Однако… теперь она была окружена почетом, какой прежде и не снился — ни в Угличе, ни даже при дворе Грозного, супруга ее, ни, само собой, в выксунской дремучей глуши. Царь советовался с ней по всякому поводу, даже и по государственным делам, он привез ей на поклон свою невесту, Марину Мнишек, — правда, полячку, выбранную помимо материнской воли, но что поделать?..


Невеста прибыла с великой пышностью. Монахини, коим велено было стать двумя рядами вдоль ведущей к крыльцу дороги, глядели сурово, ибо ничего подобного в жизни не видели: ни благочестивая Ирина Федоровна, жена царя Федора Ивановича, ни звероватая Марья Григорьевна, супруга Бориса Годунова, не являлись сюда в сопровождении такой роскошной свиты, под гром музыки и восторженные крики. Одно слово — полячка безбожная прибыла!

Царица изо всех сил старалась держаться если не доброжелательно, то хотя бы приветливо. Но, когда вышла на крыльцо и увидела государеву невесту в этих ее непомерных юбках, с которыми та еле управлялась, напоминая корабельщика, который не может сладить в бурю с парусом, чуть в голос не зарыдала. И что в ней нашел Дмитрий?! Ну ладно, еще когда судьба его победы зависела от поляков, он мог держаться за слово, данное дочери сандомирского воеводы. Но теперь-то, когда первейшие русские красавицы почли бы за великое счастье сделаться государевыми избранницами… Нет, вызвал к себе эту полячку. Чем она его так приворожила? Ну разве что и впрямь приворотными зельями. Ведь посмотреть не на что, от горшка два вершка, в поясе тоньше, чем оса: ветер дунь — переломится. Даже до монастыря долетали слухи, будто Маринка — великая мастерица пляски плясать, для нее нарочно музыканты и в покоях, и в тронных залах играют, только пляшут не скоморохи, а сама невеста государева, да и он от нее не отстает. Он… царь!

Царь?..

Инокиня Марфа покрепче стиснула губы и даже головой едва заметно качнула, отгоняя ненужные мысли. Но были они слишком тягостны — разве отгонишь? Поэтому глаза ее, глядевшие на гостью, были не приветливыми и даже не суровыми, а просто-напросто растерянными.

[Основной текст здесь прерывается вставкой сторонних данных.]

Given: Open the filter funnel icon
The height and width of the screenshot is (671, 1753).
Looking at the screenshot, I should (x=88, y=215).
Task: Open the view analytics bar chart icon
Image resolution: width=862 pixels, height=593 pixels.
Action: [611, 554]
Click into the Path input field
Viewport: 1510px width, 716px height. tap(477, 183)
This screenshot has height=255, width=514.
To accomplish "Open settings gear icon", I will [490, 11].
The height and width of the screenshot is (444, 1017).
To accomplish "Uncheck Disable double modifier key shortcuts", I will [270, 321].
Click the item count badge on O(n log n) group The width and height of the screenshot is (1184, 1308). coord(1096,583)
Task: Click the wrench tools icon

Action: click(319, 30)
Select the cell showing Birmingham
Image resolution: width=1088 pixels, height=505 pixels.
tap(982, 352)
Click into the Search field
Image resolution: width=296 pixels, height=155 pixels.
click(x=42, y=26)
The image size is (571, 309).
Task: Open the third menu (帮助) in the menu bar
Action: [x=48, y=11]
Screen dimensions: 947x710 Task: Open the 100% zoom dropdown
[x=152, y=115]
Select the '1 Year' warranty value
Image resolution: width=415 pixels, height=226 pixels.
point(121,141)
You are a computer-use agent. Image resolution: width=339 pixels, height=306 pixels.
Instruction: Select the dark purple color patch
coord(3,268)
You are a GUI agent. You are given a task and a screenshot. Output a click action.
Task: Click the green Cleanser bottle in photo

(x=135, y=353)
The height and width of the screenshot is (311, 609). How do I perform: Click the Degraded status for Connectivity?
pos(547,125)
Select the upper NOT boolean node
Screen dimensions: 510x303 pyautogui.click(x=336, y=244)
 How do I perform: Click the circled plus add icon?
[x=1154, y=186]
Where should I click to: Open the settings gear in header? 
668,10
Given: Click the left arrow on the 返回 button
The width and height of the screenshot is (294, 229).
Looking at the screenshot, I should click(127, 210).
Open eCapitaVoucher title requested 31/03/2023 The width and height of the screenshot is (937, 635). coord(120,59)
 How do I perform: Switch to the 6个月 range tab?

«В самом ли деле эта востроглазая девочка верит, что перед ней истинный сын Ивана Грозного? Или готова на все ради трона, ради несметных богатств, почета и поклонения? А может быть, говорят правду о том, будто Дмитрий намерен привести в Россию латинскую веру? Нет, этого не может быть! Ведь он приказал невесте провести неделю в православном монастыре, венчаться будет заново, по нашему исконному обряду… Разве он сделал бы это, если бы и впрямь был подослан иезуитами? Теперь он царь, над всеми властен, кого хочет — казнит, кого хочет — милует. Мог бы делать все, что его душе угодно. А он ведет себя именно так, как должен вести себя истинный, законный государь!»

Она зажмурилась что было сил, пытаясь подавить слезы, но они все же привычно поползли по щекам. Ох господи, сколько же слез она пролила за эти долгие, бесконечные годы монастырского заточения! Но почему кажется, что именно в последний год — самый сытый, свободный, самый вроде бы счастливый в ее жизни! — она плакала куда чаще, чем прежде. Плакала украдкой…

Ужас в том, что она сама по-прежнему не может достоверно признать сына, которого в последний раз видела двухгодовалым ребенком!

А в общем-то ее признания больше вроде бы никого и не интересовали.

Сын венчался на царство вместе с невестой!

Уступая настояниям матушки, он велел Марине причаститься по православному обряду, приложиться к иконам и венчаться не в парижских юбках, которые не могли протиснуться в узенькие двери старомосковских дворцов, не в широченных воротниках, а в традиционном платье русских цариц.